Summary of Moll Flanders
Moll Flanders is born in Newgate Prison. Her mother is eventually transferred to the North American colonies, so Moll is raised by a foster mother from the age of 3. She becomes her foster family's servant, and both of the sons are in love with her. The elder brother convinces her to share his bed but prefers she marries the younger brother instead. Moll does and is left a widow after he dies five years into the marriage. She passes her children's guardianship to her in-laws and begins her first con: She presents herself as a rich widow to attract a man to marry and provide her with the security she needs.
In the 17th century, when the story of Moll Flanders takes place, the colonies in North America were controlled by England, France, and Spain. Prisoners were sometimes sent to the colonies from England where they could buy land and live freely to avoid execution. This is why Moll's mother and eventually Moll are sent to the colonies.

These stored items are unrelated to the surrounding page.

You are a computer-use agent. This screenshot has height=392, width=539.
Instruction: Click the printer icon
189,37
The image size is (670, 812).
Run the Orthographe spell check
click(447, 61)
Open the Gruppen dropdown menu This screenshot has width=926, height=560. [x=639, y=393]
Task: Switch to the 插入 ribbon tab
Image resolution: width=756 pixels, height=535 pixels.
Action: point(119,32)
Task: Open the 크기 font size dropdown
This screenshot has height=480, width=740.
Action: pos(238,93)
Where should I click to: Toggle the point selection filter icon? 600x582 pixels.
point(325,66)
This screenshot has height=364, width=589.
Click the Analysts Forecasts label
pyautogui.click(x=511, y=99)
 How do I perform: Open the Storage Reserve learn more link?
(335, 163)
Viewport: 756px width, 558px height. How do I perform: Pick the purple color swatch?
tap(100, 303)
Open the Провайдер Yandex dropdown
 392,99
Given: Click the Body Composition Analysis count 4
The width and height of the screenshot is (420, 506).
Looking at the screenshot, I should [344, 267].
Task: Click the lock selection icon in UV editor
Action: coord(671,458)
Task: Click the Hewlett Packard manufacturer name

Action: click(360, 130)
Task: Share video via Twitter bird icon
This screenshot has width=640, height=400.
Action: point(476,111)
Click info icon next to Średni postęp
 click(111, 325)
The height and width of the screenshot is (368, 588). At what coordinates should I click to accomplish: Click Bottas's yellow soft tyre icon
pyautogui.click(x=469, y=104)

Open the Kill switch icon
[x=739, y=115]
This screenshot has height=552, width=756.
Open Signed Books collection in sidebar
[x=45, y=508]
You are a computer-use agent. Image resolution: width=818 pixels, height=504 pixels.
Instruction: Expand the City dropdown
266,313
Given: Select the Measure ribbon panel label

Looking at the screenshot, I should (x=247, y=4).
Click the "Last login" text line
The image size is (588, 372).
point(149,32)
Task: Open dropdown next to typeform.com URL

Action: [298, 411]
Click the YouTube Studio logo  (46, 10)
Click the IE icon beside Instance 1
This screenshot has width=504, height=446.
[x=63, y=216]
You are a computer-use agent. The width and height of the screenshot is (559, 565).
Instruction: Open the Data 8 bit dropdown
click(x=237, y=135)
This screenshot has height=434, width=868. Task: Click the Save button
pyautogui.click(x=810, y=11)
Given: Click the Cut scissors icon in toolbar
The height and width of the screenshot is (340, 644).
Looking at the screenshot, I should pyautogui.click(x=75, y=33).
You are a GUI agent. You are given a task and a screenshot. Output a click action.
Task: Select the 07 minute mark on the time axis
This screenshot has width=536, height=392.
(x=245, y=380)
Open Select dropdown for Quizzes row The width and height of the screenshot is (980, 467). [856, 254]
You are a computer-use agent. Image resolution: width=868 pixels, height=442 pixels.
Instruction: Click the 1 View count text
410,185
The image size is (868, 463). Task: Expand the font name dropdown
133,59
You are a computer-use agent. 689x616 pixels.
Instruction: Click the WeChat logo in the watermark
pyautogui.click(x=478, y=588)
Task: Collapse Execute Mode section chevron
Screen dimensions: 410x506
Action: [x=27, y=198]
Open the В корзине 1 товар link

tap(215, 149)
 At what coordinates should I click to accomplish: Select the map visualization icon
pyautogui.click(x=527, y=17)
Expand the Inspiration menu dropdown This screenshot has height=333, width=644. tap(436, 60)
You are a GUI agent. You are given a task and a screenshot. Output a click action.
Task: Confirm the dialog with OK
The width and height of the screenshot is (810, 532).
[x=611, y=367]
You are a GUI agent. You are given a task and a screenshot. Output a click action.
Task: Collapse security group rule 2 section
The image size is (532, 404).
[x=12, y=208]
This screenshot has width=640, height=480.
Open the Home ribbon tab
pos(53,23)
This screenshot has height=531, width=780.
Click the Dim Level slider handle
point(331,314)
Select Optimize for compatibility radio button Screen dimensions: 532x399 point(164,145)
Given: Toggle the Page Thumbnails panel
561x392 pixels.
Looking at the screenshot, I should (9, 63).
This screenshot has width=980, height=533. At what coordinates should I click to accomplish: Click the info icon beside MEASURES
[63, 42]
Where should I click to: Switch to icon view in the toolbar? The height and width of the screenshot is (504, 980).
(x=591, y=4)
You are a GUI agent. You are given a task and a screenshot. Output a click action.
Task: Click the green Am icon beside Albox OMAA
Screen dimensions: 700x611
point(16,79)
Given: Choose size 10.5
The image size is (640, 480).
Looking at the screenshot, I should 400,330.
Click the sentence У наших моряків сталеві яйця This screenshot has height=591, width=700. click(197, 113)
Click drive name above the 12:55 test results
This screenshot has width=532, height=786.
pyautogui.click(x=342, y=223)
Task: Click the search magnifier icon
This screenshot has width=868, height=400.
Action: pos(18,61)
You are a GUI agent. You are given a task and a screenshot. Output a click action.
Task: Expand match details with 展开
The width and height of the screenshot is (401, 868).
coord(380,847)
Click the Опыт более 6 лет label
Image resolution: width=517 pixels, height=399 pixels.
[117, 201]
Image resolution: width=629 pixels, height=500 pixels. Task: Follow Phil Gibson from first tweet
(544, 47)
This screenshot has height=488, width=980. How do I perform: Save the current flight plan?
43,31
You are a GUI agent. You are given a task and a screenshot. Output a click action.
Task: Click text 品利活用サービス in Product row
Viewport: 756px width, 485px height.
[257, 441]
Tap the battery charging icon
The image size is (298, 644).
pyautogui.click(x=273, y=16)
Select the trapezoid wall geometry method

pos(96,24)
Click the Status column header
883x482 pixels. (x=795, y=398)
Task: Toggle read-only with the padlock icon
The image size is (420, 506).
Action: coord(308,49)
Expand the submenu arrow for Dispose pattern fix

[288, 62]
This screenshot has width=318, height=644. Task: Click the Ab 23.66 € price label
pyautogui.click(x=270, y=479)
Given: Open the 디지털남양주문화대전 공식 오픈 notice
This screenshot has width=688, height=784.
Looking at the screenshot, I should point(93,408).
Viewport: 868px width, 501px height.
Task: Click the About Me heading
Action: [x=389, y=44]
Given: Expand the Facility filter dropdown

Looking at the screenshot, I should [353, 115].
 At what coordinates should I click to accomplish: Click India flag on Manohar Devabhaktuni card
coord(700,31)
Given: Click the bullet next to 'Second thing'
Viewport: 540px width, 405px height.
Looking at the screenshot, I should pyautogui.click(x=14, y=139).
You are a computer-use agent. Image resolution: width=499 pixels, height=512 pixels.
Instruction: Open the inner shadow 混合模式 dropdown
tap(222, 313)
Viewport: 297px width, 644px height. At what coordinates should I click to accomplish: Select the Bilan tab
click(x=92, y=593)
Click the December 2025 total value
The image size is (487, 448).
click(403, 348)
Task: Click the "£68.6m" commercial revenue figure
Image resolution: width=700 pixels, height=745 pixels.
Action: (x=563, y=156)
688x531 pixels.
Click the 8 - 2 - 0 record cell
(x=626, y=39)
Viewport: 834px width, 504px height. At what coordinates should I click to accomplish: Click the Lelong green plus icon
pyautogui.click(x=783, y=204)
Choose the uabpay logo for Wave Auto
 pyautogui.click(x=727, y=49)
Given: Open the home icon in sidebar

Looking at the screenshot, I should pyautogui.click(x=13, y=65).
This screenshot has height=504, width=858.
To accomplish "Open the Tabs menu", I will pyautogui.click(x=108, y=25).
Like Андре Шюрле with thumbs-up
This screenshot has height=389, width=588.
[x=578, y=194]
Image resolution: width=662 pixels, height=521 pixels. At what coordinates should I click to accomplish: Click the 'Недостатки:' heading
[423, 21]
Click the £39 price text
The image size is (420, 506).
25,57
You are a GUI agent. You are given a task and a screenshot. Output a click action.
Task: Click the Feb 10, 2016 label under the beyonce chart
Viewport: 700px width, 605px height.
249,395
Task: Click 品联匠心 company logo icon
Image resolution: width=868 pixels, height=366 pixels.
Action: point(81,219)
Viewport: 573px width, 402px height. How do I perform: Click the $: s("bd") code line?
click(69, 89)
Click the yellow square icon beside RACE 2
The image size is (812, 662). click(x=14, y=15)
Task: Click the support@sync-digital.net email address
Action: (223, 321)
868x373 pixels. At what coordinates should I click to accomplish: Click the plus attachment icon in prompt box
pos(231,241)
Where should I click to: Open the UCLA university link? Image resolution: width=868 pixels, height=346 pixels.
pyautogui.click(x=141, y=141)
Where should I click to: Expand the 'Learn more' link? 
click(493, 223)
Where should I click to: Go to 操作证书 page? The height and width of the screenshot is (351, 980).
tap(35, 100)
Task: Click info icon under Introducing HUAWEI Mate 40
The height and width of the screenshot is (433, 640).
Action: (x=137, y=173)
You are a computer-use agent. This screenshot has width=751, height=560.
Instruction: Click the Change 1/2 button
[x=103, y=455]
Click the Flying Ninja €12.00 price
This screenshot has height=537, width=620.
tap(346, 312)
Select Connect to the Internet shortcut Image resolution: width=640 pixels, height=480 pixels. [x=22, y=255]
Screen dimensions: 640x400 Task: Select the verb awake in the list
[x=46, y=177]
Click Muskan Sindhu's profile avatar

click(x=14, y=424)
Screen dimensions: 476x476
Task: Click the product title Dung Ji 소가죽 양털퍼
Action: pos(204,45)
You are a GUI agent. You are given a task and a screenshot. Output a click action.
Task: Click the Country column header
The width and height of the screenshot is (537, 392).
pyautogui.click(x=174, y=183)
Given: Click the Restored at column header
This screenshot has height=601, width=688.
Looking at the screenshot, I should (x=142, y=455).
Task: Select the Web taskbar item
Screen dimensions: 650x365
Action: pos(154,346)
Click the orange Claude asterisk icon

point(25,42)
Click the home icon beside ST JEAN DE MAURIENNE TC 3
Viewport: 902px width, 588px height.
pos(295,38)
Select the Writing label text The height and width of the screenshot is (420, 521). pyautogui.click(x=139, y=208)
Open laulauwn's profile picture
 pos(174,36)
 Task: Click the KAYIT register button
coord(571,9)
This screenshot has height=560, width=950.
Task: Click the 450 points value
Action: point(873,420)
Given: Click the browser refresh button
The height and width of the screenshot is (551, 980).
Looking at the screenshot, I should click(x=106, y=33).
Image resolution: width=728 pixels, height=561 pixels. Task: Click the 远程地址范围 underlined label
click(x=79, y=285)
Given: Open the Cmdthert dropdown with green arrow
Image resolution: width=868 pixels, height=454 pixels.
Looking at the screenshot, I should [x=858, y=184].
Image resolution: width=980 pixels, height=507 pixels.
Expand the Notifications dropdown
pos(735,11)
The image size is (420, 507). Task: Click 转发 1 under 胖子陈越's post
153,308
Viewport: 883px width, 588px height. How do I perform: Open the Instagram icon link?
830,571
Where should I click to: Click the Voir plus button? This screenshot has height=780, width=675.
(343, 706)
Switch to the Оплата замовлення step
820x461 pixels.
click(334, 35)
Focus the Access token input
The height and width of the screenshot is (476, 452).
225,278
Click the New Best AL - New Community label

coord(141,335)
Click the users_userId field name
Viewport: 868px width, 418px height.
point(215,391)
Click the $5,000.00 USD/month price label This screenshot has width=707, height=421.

The first man she marries goes bankrupt and flees Europe, where she is left alone. Their only child dies, and he encourages her to forget him. Soon, Moll marries a man that takes her to the Virginia colony. She is even introduced to his mother, and together Moll and her second husband have three children. To Moll's horror, she finds out her mother-in-law is indeed her biological mother and that she was married to her half-brother.
Moll flees and returns to England without her children. She goes to Bath where she meets a married man. The married man has a confined wife, who is confined for her insanity. They develop an intimate relationship that results in three children, most of whom die. He repeatedly falls ill and takes it as a sign to repent his sins and break off the affair. He returns to his wife but agrees to care for his and Moll's only living child.
Moll finds a bank clerk. The bank clerk is married to an adulterous woman and proposes to Moll who is now 42. She entrusts him with all of her finances. She cannot marry the bank clerk until he is divorced, so she continues her wealthy widow scheme and traps a wealthy man in Lancashire. A new friend of Moll's even confirms Moll's wealthy social status, despite it being false. Moll marries the rich man who owns land in Ireland. However, Moll and the wealthy man quickly realize Moll's new friend conned them both. Moll's new friend made Moll think the wealthy man was rich and Moll's new friend made the wealthy man think Moll was rich.
The wealthy man decides to end the marriage but promises to leave his money to her. They part ways, but soon Moll learns she is pregnant. Unable to afford to care for her child, Moll sells her newborn child to a country lady for 5 pounds a year. Moll returns to the now divorced bank clerk, and they marry. Despite Moll's guilt in tricking an innocent man to marry her, they live happily for five years. However, after falling bankrupt, he dies.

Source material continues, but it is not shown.